There are now just five surviving members of the Kingdom and Angus branch of the Normandy Veterans Association.
Yesterday, four of those veterans ex-Royal Marine John McGhee; 5th battalion Seaforth Highlander Jim Younie; 5th battalion Black Watch Douglas Denwette and John Donnelly, who served with the 7th Armoured Tank Corps paid tribute to the estimated 10,000 Allied soldiers who perished on the Normandy beaches.
A fifth member of the association Charlie Munro of Leven, who served with the Royal Electrical and Mechanical Engineers (REME) was unable to attend.
The Normandy landings, code-named Operation Neptune, were the landing operations of the Allied invasion of Normandy in Operation Overlord during the Second World War.
The landings commenced on Tuesday June 6 1944 (D-Day) and paved the way for the eventual victory over Nazi Germany in 1945.
Mr McGhee, 89, of Cowdenbeath, who bombarded the sands with a landing craft gun on D-Day, said: “This is the one day on the calendar for us apart from Remembrance Day on November 11 of course.
“We think of those who perished, of those we left behind.”
Mr Younie, 93, fought with the infantry division 51st Highland Division at Alamein, Sicily and Normandy, landing in France on June 7.
He said: “My landing in Normandy was simpler than my landing in Sicily.
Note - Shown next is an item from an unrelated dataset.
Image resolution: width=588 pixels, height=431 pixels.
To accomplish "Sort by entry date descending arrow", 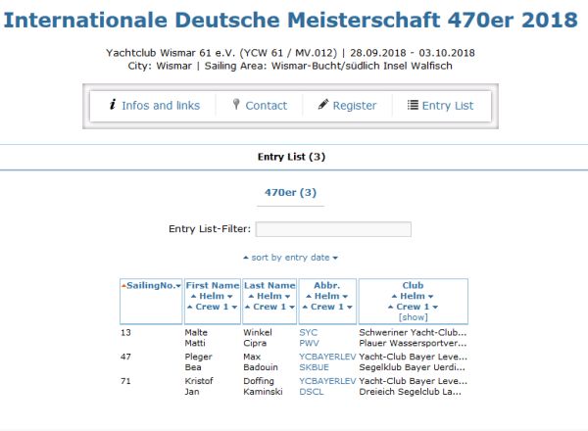I will pyautogui.click(x=335, y=258).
In Sicily, I landed in four feet of water and in Normandy I landed in three feet of water!
“We are history now but my hope is that the children of the future will remember us and that what we did was very important for the world in general.”
Among those attending the ceremony at Kirkcaldy War Memorial was local man David Deas, who played a poignant role in the event for the second time in memory of his late father, also David, who died at Normandy on June 8 1944, while serving on board HMS Minster, which was lost during the landings.
Mr Deas only discovered last year that a new Normandy commemorative stone had been placed in front of Kirkcaldy Galleries and, after being traced through The Courier last year, has since had several meetings with members of the Kingdom and Angus branch of the Normandy Veterans Association.